WARM-UP: What was the hardest part about flying the drone yesterday? What will you do differently today?

Take 3-4 quick student responses. Common: "It went up too fast and hit the ceiling," "I confused left and right," "It crashed when I tried to land." Bridge: today we are turning yesterday's basics into a real navigation mission.


Activity 1: Course Setup + Mission Briefing (8 min)

Source: Engineering Design Process applied to drone inspection scenarios

Set up the indoor course before class (or have students help in the first 3 minutes). The course has 5 stations, marked with cones, chairs, or tape:

  • Station 1: Takeoff zone (taped square on the floor)
  • Station 2: Hover checkpoint (a chair the drone must hover above for 5 seconds)
  • Station 3: Gate (two cones the drone must fly between)
  • Station 4: Inspection target (a target on the wall the drone must approach within 2 feet but not touch)
  • Station 5: Landing zone (taped square, different from the takeoff zone)

The mission briefing: "You are a UAS pilot hired to inspect a wind turbine for damage. Take off from the maintenance pad, hover above the turbine inspection point, fly through the safety gates, approach the damaged area for a close inspection (without crashing into it), and land in the inspection report drop zone. You will be scored on accuracy and time."

This is the same scenario real wind farm inspection drone pilots run. Students who are not interested in drones still see why the navigation matters.


Activity 2: Three Runs Per Pilot (35 min)

Distribute the printed Drone Navigation Course score sheet. Each pilot gets 3 attempts. The score sheet captures:

Run # Takeoff Clean? Hover Held 5s? Through Gate? Inspection (no touch)? Landing Clean? Time
1
2
3

How the rotation works:

  • 4 students per team, 1 drone, 3 runs per student = 12 total runs per team
  • Each run takes ~3 minutes (1 min flight + 2 min reset/swap)
  • 12 runs × 3 minutes = 36 minutes of flight time
  • Roles inside the team rotate per run: Pilot → Spotter → Logger → Coach

After each run, the pilot reflects with their team for 30 seconds: "What worked? What will I do differently next time?" This is the iteration step, the heart of the EDP.

Facilitation Tip

The improvement from Run 1 to Run 3 is the entire point. Even pilots who fail all 3 runs usually fail differently each time, that is iteration. Celebrate the difference, not the absolute success.
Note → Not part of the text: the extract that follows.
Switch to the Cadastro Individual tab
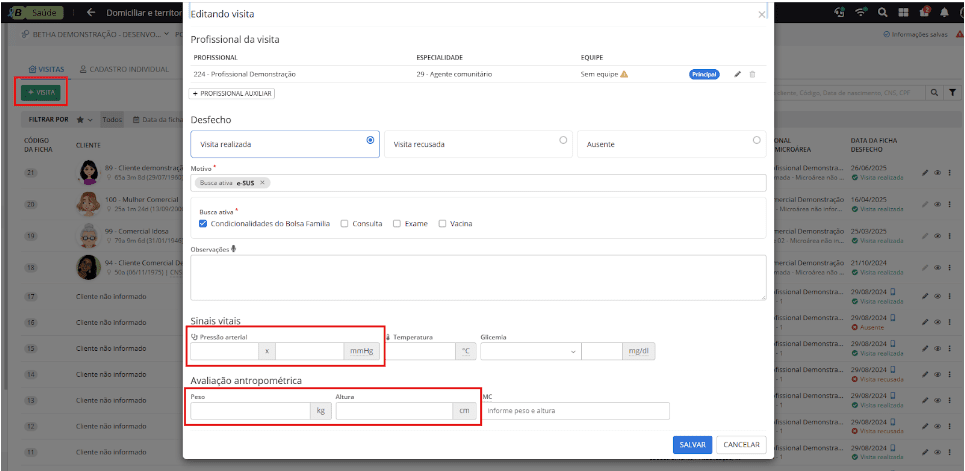Image resolution: width=965 pixels, height=471 pixels. [x=123, y=69]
[VERIFY] If any drone breaks or has battery issues mid-class, swap to a backup drone OR have the affected team move to flight simulator practice (apps like DJI Flight Simulator or Drone Sim Pro). Keep a 4th backup drone within reach.
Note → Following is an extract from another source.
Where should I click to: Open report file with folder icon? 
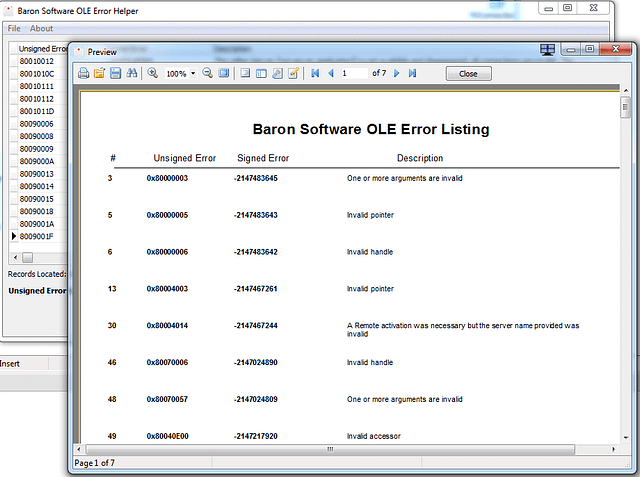[x=100, y=73]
DOK 4: Based on your performance data across 3 runs, what specific improvements would you recommend for your next attempt? What evidence from your runs supports each recommendation?


Activity 3: Connect to Real UAS Inspection Careers (3 min)
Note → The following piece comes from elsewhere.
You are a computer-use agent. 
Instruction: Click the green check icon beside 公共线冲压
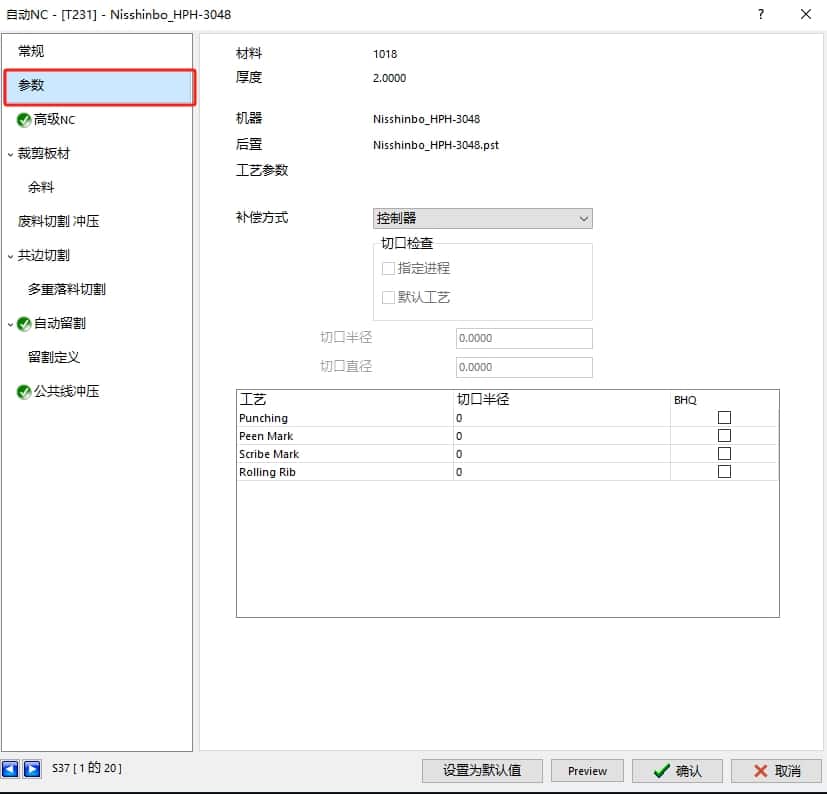click(24, 392)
Briefly show 2-3 real-world UAS inspection job titles and what they pay (from BLS or DJI Education): - Drone Inspector. Solar farms ($45-65K) - Drone Inspector. Wind turbines ($55-75K) - Drone Pilot. Construction site survey ($50-70K) - UAS Operator. Pipeline inspection ($60-90K)

The exact same skills students used today (takeoff, hover, navigate, inspect, land) are billable hours in these careers.


Exit Ticket (4 min)

EXIT TICKET (Trade-off / Dilemma Analysis) · Printable PDF:

You are a wind-turbine drone inspector on a real job. You have TWO competing priorities:

  • (A) Fly FAST to finish the inspection in 20 minutes so the turbine can come back online.
  • (B) Fly SLOWLY and CAREFULLY to catch small damage a fast flight might miss.

Pros of picking A: _____________

Pros of picking B: _____________

My choice (A or B): __

Quality list: patience / precision / speed / discipline / focus / reliability.

Which quality matters MOST for THIS choice, and why is it the right one over the others? (d(1)(C), d(4)(B))

My quality: _____

Why: ____________

How does my answer connect to what I improved between my 3 LEGO ATC / drone runs? One sentence:



Differentiation

  • Support: Allow up to 5 attempts instead of 3 for students who need more practice. Reduce the course to 3 stations (takeoff, hover, landing) so the success path is shorter. Pair with a coach who has flown successfully.
  • Extension: Add a time pressure, pilot must complete the course in under 90 seconds. Or add a 6th station (a small target the drone must drop a paper ball onto, simulating a delivery payload).
  • ELL: The course is visually self-explanatory. Provide bilingual station labels: Despegue (Takeoff), Suspender (Hover), Puerta (Gate), Inspección (Inspection), Aterrizaje (Landing). Pair with a bilingual coach.